Nada sentia, apenas mais uma passagem por uma terra que já bem conhecia, e cujos encantos já nenhum segredo guardavam. Decidi explorar algumas das recomendações. Muitas, lugares comuns que me habituei a ignorar, outras, com pouco ou nenhum sentido para ali figurarem. Contudo, a mesma continuava a surgir. Escolha após escolha. Música atrás de música. A mesma sugestão surgia naquele canto. Como que uma novidade, colocada em destaque para ser promovida.
Cedi, e carreguei para a ouvir. A letra prendeu-me no primeiro segundo. Todo o universo que me rodeava passou para segundo plano. O barulho apagou-se em silêncio, as cores, as formas, os objectos, as pessoas, não passavam de um bokeh desfocado. Apenas eu e a música existíamos naquele instante. Corri para o quarto para a ouvir na minha aparelhagem, e replicar por entre as paredes da minha casa aquele momento.
Devo-a ter ouvido não mais que três ou quatro vezes naquele dia. Mas pareceu-me como se nenhum outro som tivesse ocupado a minha mente naquele dia. Aquela era a música que tinha de ouvir. A música que precisava de ouvir. A percepção que devia receber. A realização que faltava compreender.

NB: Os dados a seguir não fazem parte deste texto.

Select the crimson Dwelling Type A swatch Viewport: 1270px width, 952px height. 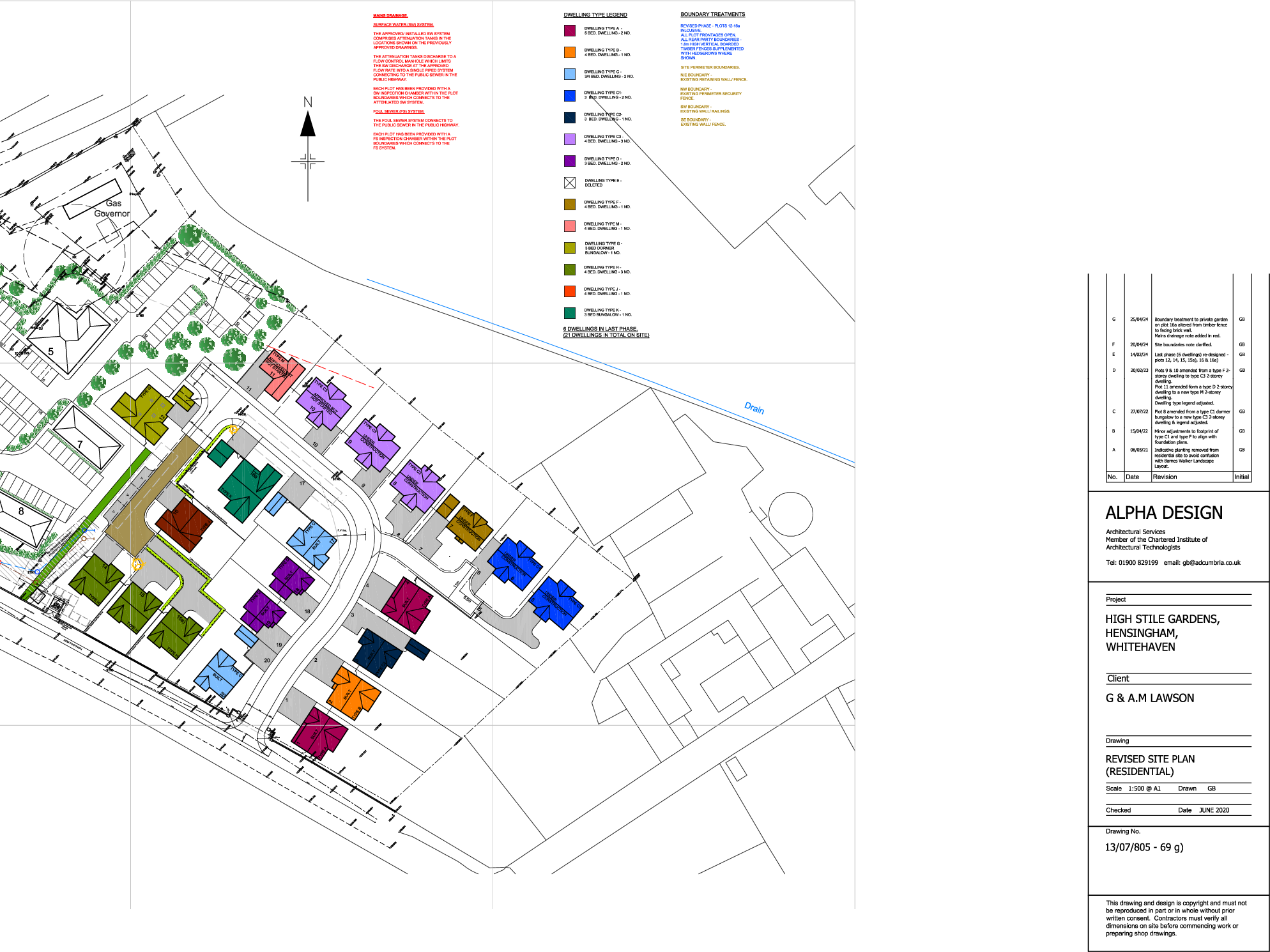[x=570, y=31]
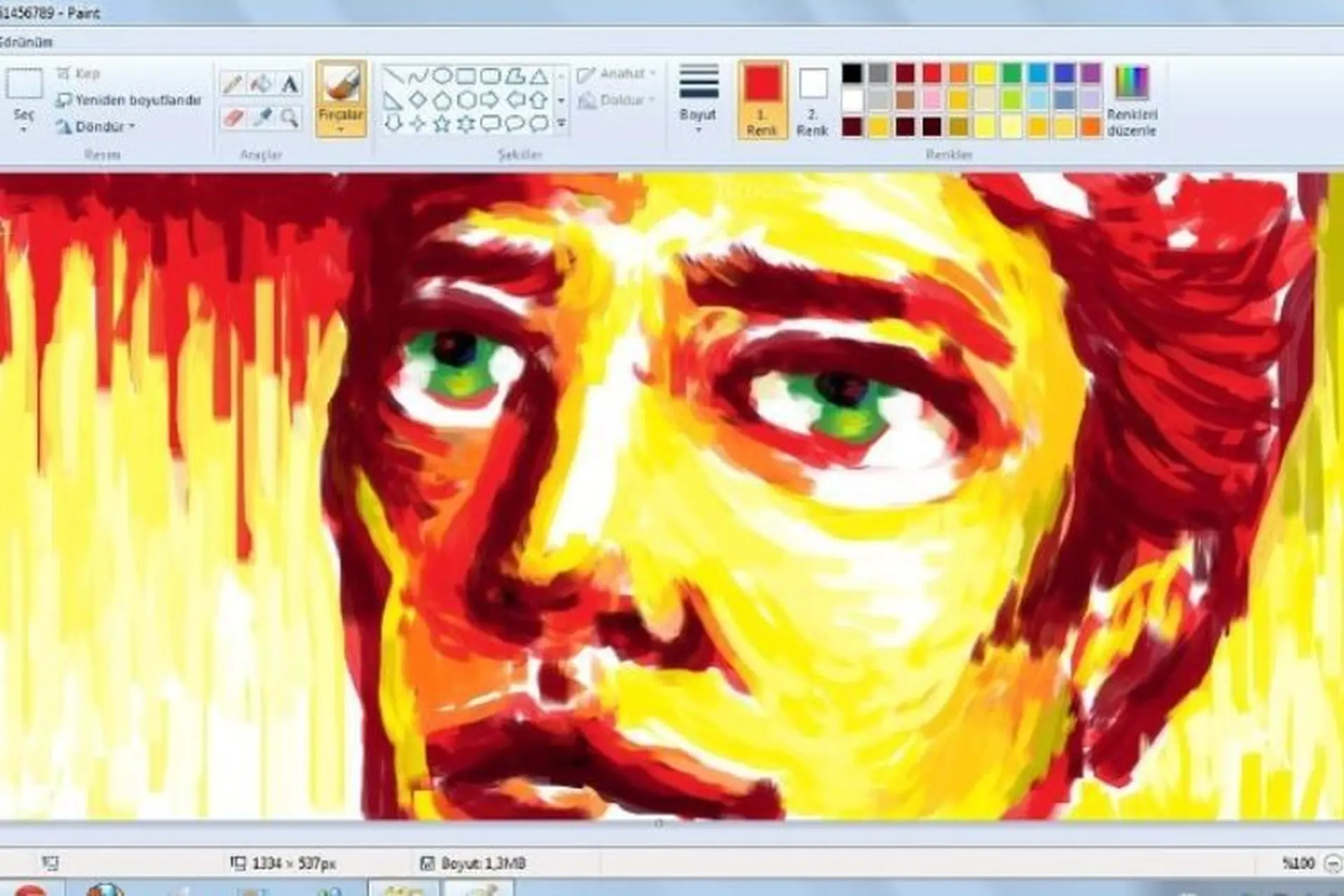Select the Pencil tool
1344x896 pixels.
pos(232,84)
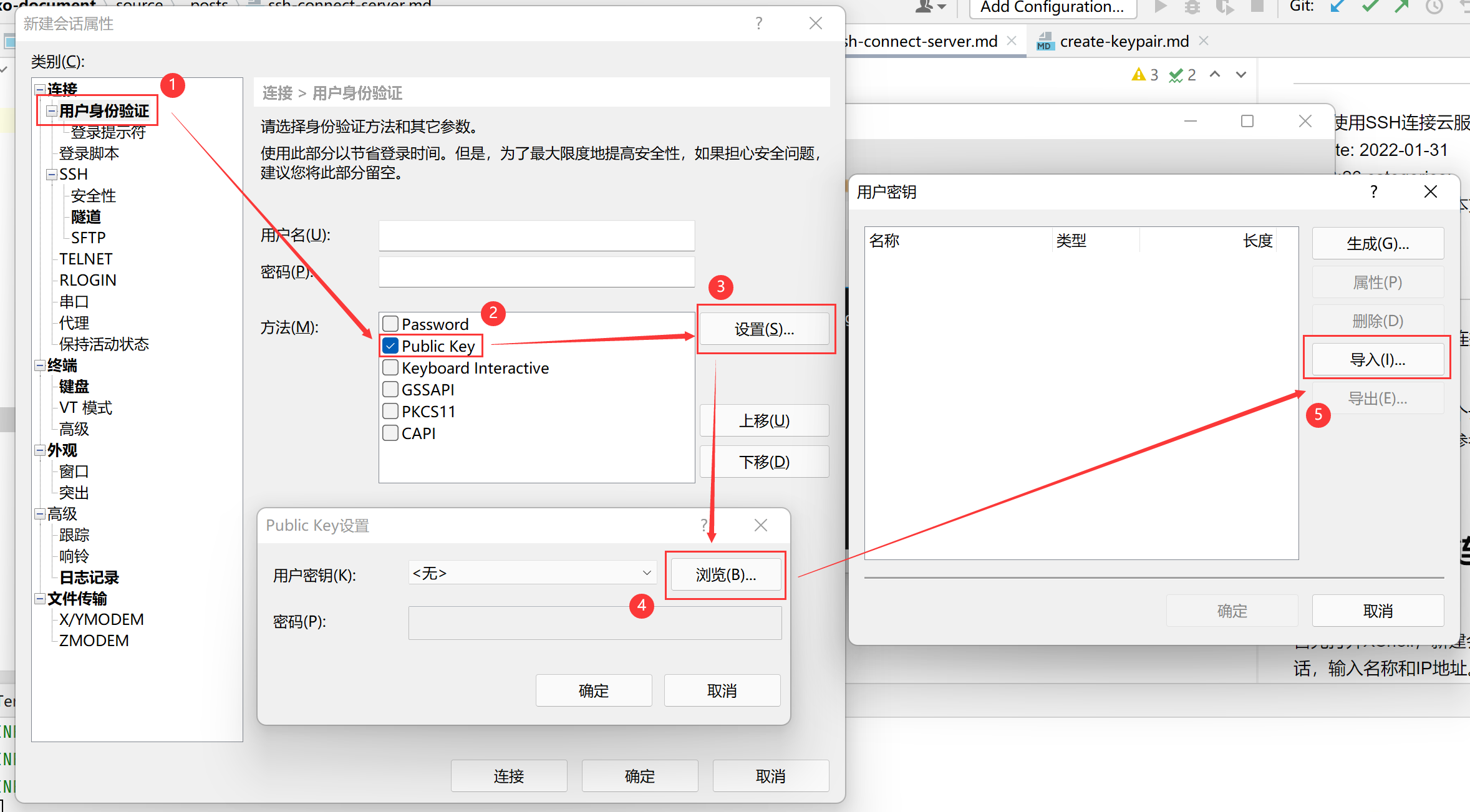Click the 导入(I)... button

pyautogui.click(x=1377, y=360)
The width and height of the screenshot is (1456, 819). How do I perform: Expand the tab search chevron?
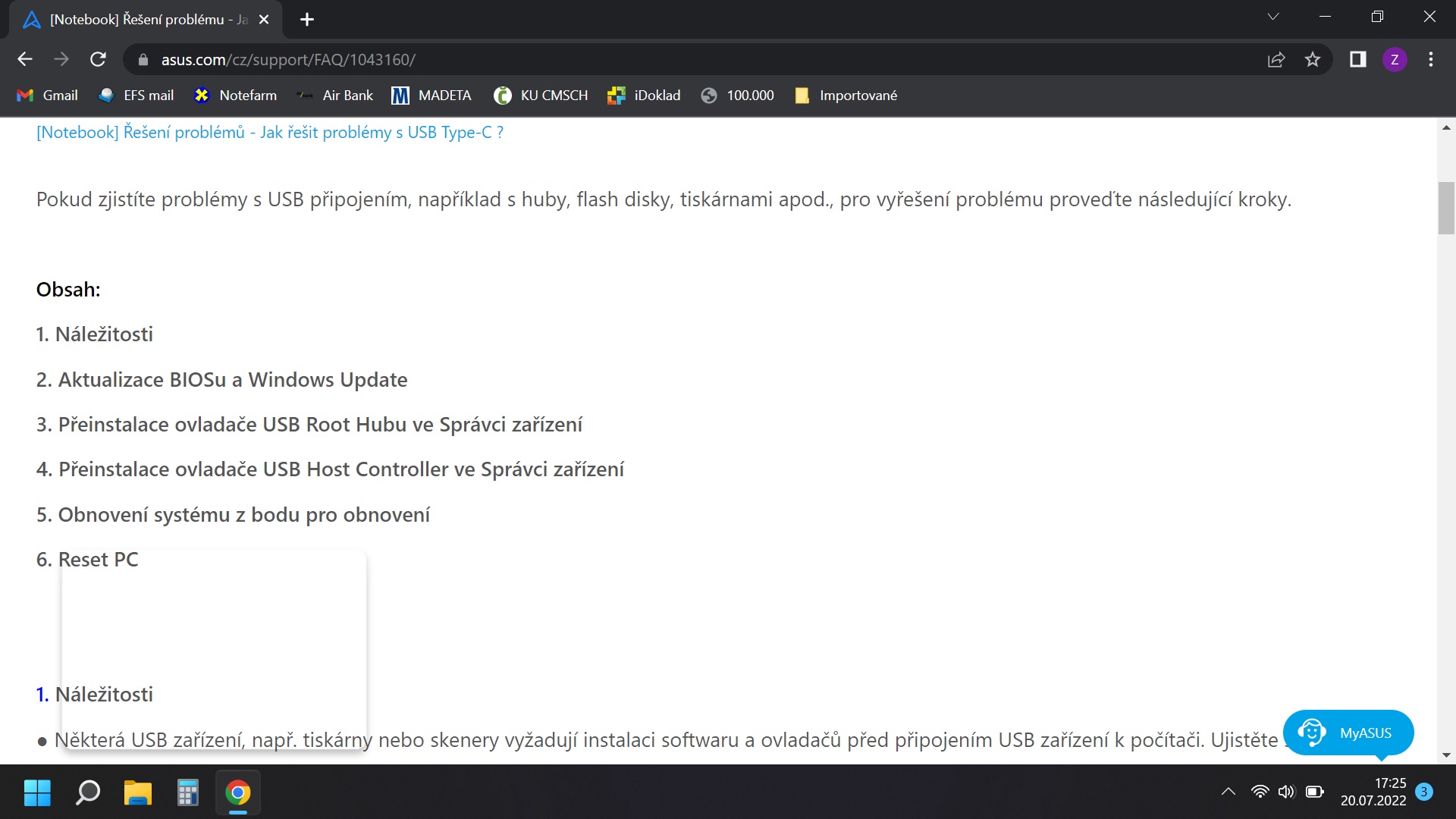[1273, 17]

Há músicas que parecem ser escritas a pensar em nós. Aguardam no nosso caminho. Aguardam pelo momento que nos sentimos prontos para as ouvir. Aguardam por aquele segundo cuja sua melodia, vibra em sintonia com o ritmo do nosso ser, com a amplitude da nossa alma. A música é uma constante do nosso dia. Um fundo que apaga o silêncio. Um sentimento. Uma distracção. Um vício impossível de quebrar. A música é arte. A música é aquele passo que nos move para despertar.
A música é eterna. A música, apenas é.